> _SET EXERCISE_
Can you pull out every line below that contains the word "Click"? Treat uppercase and lowercase as different.

> _MATERIAL FOR THIS TASK_
------------------------------------

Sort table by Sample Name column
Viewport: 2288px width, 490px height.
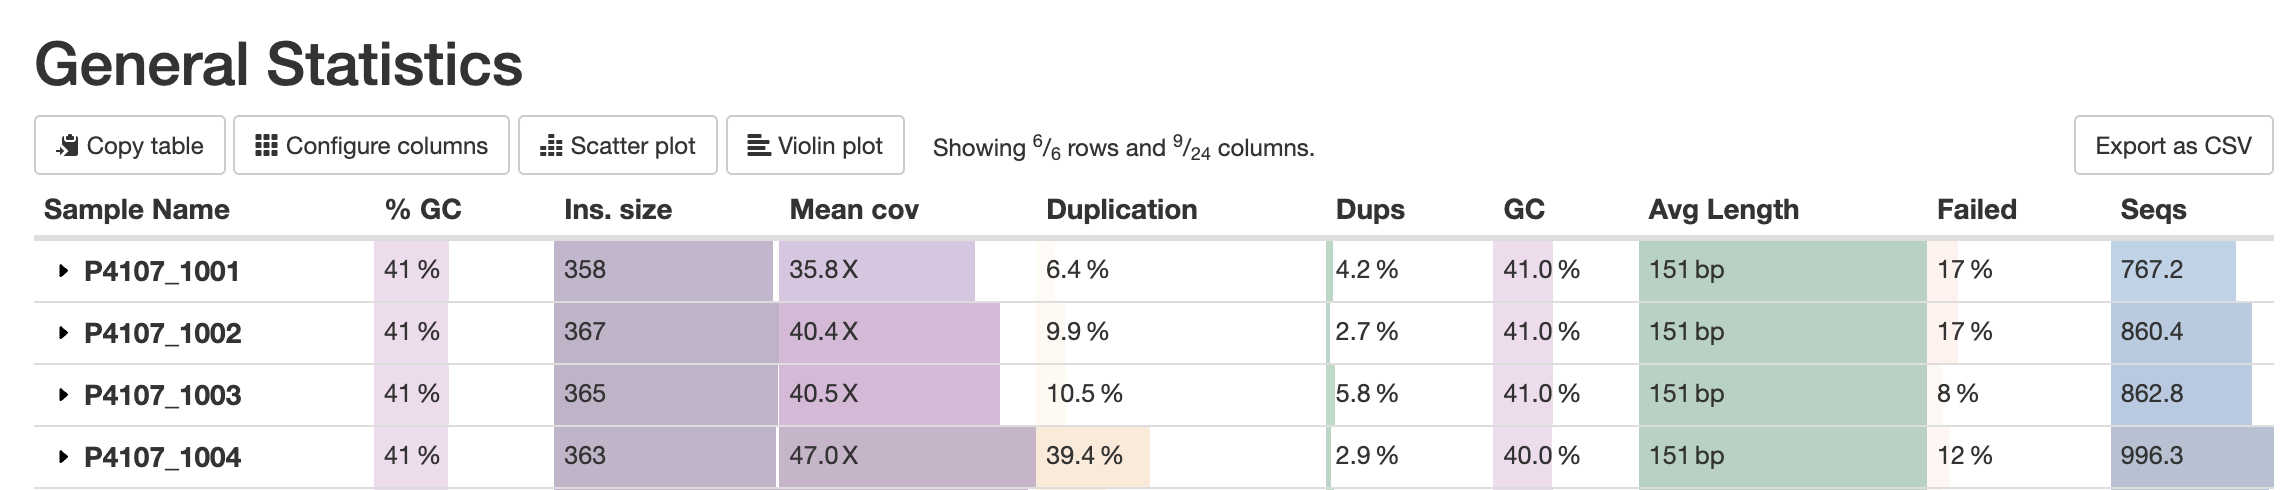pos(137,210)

------------------------------------

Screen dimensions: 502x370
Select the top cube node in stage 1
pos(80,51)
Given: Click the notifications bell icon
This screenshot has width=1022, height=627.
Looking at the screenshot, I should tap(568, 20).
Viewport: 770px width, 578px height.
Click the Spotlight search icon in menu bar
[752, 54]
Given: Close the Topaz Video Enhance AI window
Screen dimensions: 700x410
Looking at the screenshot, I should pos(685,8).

------------------------------------

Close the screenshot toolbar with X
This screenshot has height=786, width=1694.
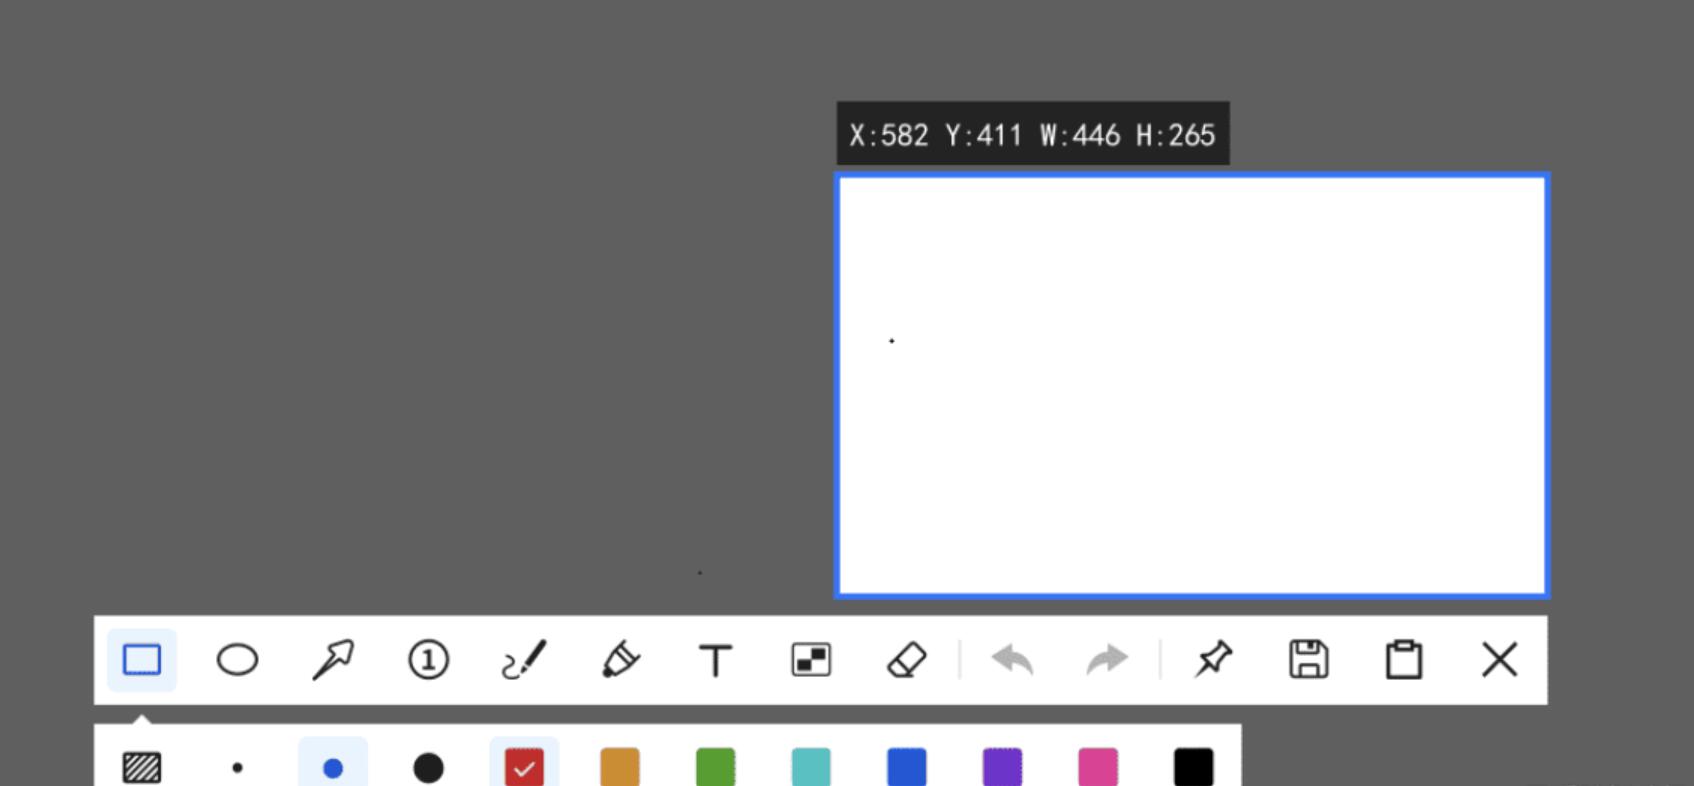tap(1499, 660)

------------------------------------

> _COMPLETE ANSWER_
Given: Click the notifications bell icon
Click the Spotlight search icon in menu bar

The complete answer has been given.